*TEXT EXCERPT*:
**********

In March, EPA Administrator Lee Zeldin said he will look to significantly reduce a significant portion of the waterways, such as wetlands, rivers, and streams, that are protected under the Clean Water Act, a 1972 law that regulates the discharge of pollutants in water. A memo from the EPA emphasized that it would be minimizing the water covered by the Clean Water Act and enforcing their interpretation of a 2023 Supreme Court ruling, Sackett v. Environmental Protection Agency. The Sackett decision found that millions of acres of wetlands — more than half — are not protected by the law, meaning that a permit is no longer needed to dump pollutants or destroy wetlands by filling them.
“This is to simply follow the rule of law,” Zeldin said. “We’re not looking for this to be a pingpong anymore. What we’re looking for is to simply follow the guidance of Sackett.”
“There’s a pretty basic attack against the Clean Water Act by industry and the Trump administration, and it’s been going on for years,” Drew Caputo, vice president of litigation for lands, wildlife, and oceans at the nonprofit Earthjustice, tells Rolling Stone. “It was a feature of the first Trump administration, and they made really clear already that they’re going to try and attack clean water protections in an aggressive way.”
The definition of waters covered by the Clean Water Act has grown and shrunk for years. In 2015, President Barack Obama issued a regulation that clarified two previous Supreme Court rulings, establishing that the EPA has authority over smaller bodies of water like streams and wetlands. Then, in 2019, Trump repealed the measure. In 2022, President Joe Biden’s EPA reversed Trump’s move, going back to the rules that preceded Obama. In 2023, the Supreme Court issued the Sackett ruling that led Biden to weaken protections for wetlands. And in March, the Supreme Court ruled on a case about San Francisco dumping sewage into the Pacific Ocean that further weakened the Clean Water Act.

**********

*CHALLENGE A*: In the Clean Water Act excerpt, what did the Sackett decision find about wetlands?
*CHALLENGE B*: Turn the paragraph in the Clean Water Act excerpt that begins "The definition of waters covered" into a short list that keeps its main facts.
*CHALLENGE C*: Write out the Clean Water Act excerpt word for word, from "The definition of" down to "Clean Water Act.".

*GIVEN DATA*:
**********

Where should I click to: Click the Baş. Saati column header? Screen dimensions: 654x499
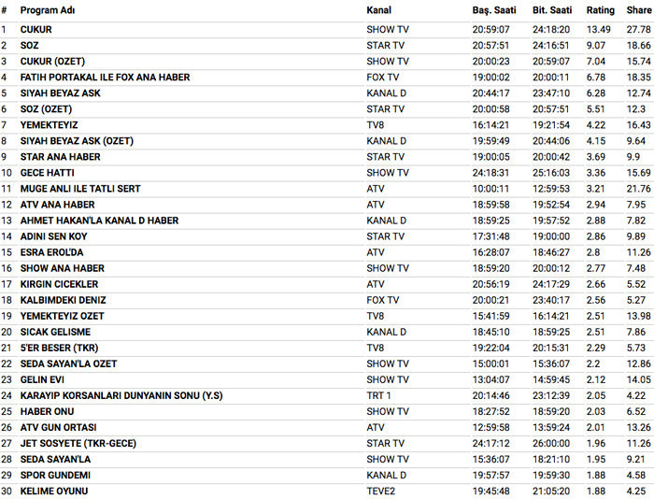492,10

**********

*FINAL RESULT A*: It found that millions of acres of wetlands, more than half, are not protected by the law.

*FINAL RESULT B*:
- The waters covered by the Clean Water Act have been redefined, both wider and narrower, for years.
- 2015: President Barack Obama issued a regulation clarifying two earlier Supreme Court rulings and confirming EPA authority over smaller waters such as streams and wetlands.
- 2019: Trump repealed that measure.
- 2022: President Joe Biden's EPA reversed Trump's move and returned to the rules in place before Obama.
- 2023: The Supreme Court's Sackett ruling led Biden to weaken wetland protections.
- March: A Supreme Court ruling on San Francisco dumping sewage into the Pacific Ocean further weakened the Clean Water Act.

*FINAL RESULT C*:
The definition of waters covered by the Clean Water Act has grown and shrunk for years. In 2015, President Barack Obama issued a regulation that clarified two previous Supreme Court rulings, establishing that the EPA has authority over smaller bodies of water like streams and wetlands. Then, in 2019, Trump repealed the measure. In 2022, President Joe Biden’s EPA reversed Trump’s move, going back to the rules that preceded Obama. In 2023, the Supreme Court issued the Sackett ruling that led Biden to weaken protections for wetlands. And in March, the Supreme Court ruled on a case about San Francisco dumping sewage into the Pacific Ocean that further weakened the Clean Water Act.